◆ Exercise instructions ◆
Which lines of the listing below contain the word "dimensions", matching case exactly? Copy each of those lines in full.

* Start *

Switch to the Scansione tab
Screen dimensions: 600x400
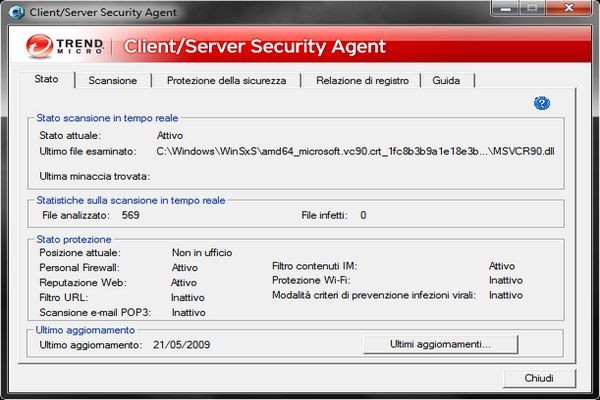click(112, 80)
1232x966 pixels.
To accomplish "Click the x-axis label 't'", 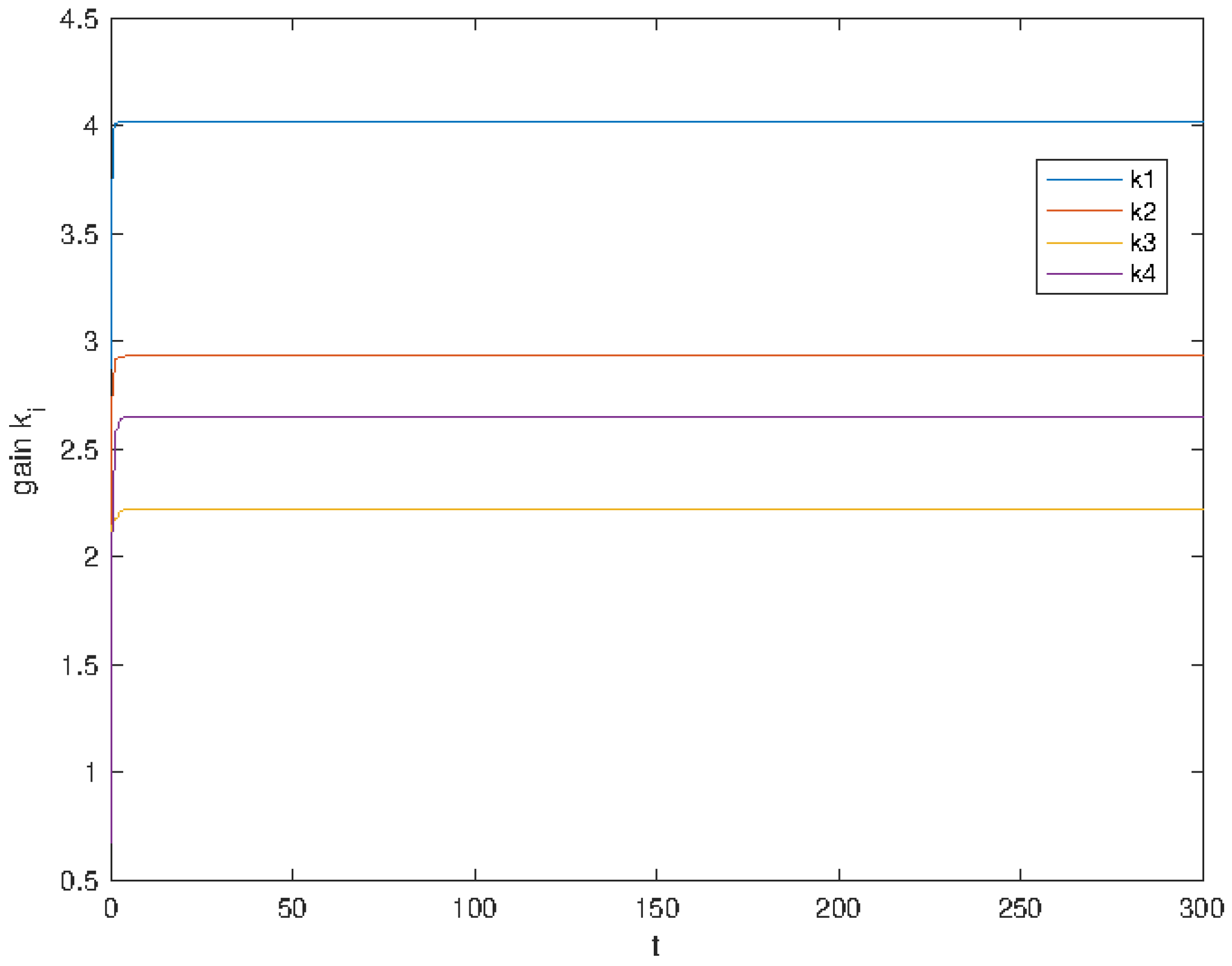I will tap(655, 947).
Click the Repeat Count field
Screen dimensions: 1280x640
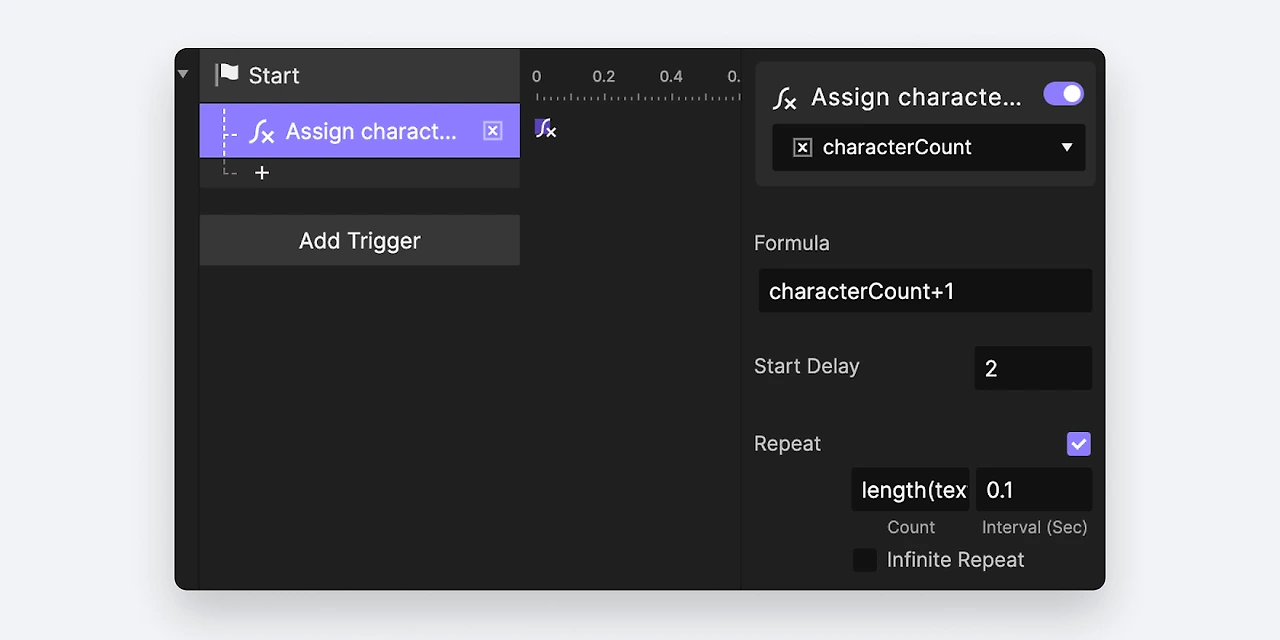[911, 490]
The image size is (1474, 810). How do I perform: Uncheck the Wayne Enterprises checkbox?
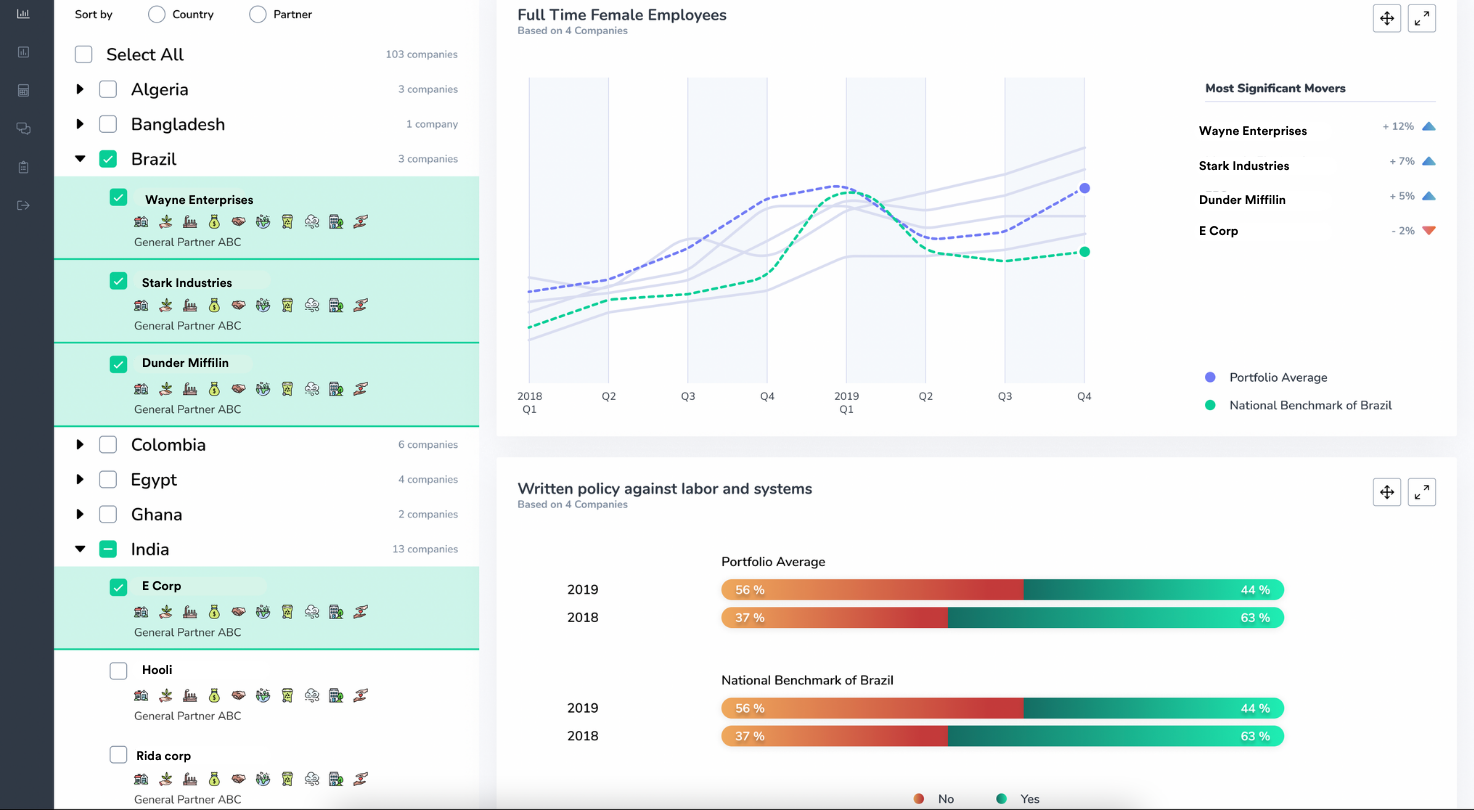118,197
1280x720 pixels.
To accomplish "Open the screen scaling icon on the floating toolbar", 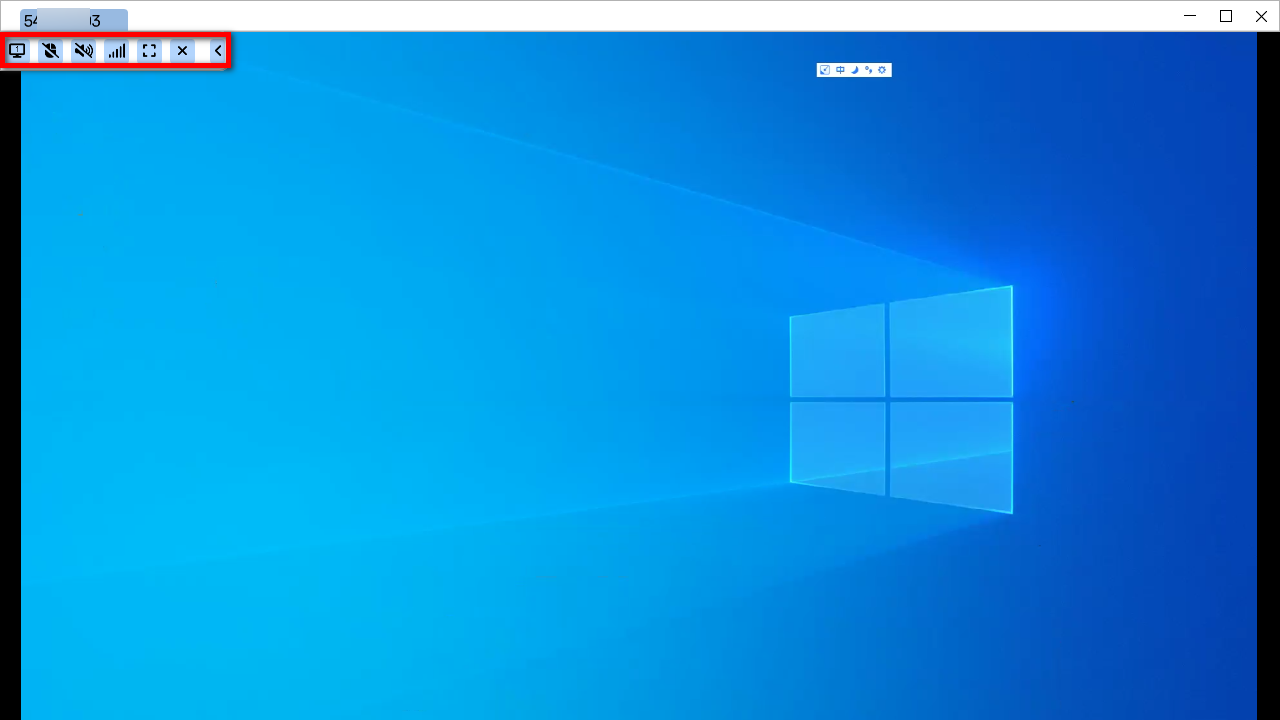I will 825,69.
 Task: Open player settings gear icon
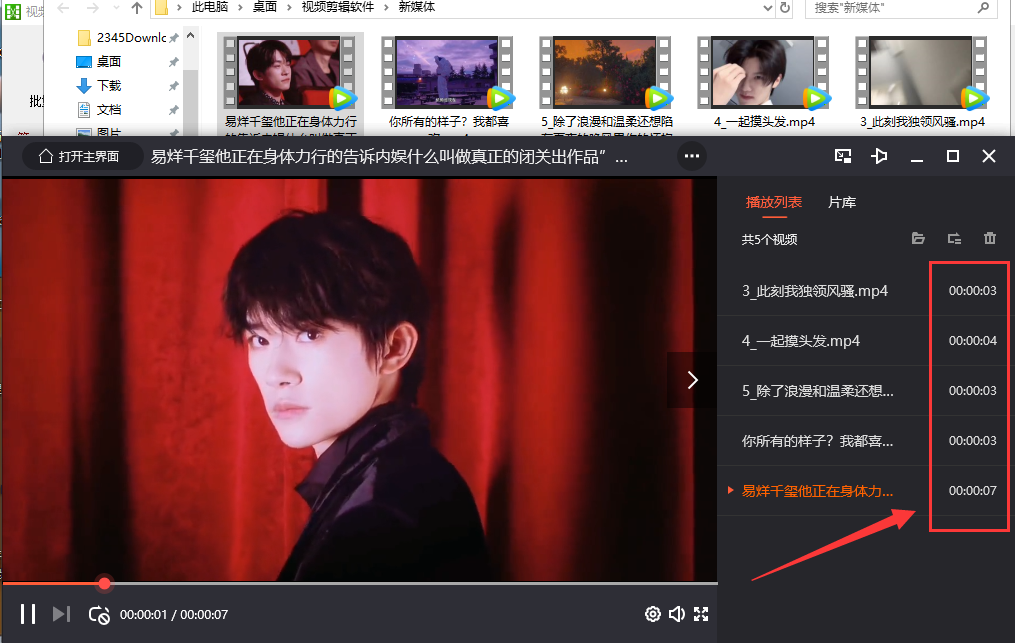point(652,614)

* End *

◆ Exercise answer ◆
Screen dimensions: 600x400
Screen dimensions: 1280x640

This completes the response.